### STATED TASK
Lay out the records as a numbered list, omitting blank lines, beginning with the line that contains "Task: Bookmark this page with the star icon" and continuing through the last line of the records.

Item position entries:

========================

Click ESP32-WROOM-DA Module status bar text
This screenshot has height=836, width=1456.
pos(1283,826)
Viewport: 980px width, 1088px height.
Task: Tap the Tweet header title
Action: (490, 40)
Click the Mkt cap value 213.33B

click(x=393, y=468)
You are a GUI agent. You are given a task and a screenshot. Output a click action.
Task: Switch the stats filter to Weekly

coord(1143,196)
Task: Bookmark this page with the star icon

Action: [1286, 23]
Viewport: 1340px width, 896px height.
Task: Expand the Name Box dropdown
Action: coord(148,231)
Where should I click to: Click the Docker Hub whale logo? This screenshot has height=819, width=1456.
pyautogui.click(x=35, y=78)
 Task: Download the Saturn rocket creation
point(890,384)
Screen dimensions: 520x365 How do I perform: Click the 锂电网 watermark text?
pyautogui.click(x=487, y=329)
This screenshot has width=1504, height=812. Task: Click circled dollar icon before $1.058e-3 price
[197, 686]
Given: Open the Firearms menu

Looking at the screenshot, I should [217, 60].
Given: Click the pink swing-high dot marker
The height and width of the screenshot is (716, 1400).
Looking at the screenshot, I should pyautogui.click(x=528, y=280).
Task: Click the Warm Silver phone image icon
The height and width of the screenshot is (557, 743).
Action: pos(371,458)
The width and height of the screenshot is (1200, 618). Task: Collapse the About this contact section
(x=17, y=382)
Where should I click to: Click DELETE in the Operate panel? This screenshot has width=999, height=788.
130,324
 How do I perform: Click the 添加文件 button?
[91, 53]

========================

### TASK RESPONSE
1. Task: Bookmark this page with the star icon
2. Action: [1286, 23]
3. Viewport: 1340px width, 896px height.
4. Task: Expand the Name Box dropdown
5. Action: coord(148,231)
6. Where should I click to: Click the Docker Hub whale logo? This screenshot has height=819, width=1456.
7. pyautogui.click(x=35, y=78)
8.  Task: Download the Saturn rocket creation
9. point(890,384)
10. Screen dimensions: 520x365 How do I perform: Click the 锂电网 watermark text?
11. pyautogui.click(x=487, y=329)
12. This screenshot has width=1504, height=812. Task: Click circled dollar icon before $1.058e-3 price
13. [197, 686]
14. Given: Open the Firearms menu
15. Looking at the screenshot, I should [217, 60].
16. Given: Click the pink swing-high dot marker
17. The height and width of the screenshot is (716, 1400).
18. Looking at the screenshot, I should pyautogui.click(x=528, y=280).
19. Task: Click the Warm Silver phone image icon
20. The height and width of the screenshot is (557, 743).
21. Action: pos(371,458)
22. The width and height of the screenshot is (1200, 618). Task: Collapse the About this contact section
23. (x=17, y=382)
24. Where should I click to: Click DELETE in the Operate panel? This screenshot has width=999, height=788.
25. 130,324
26.  How do I perform: Click the 添加文件 button?
27. [91, 53]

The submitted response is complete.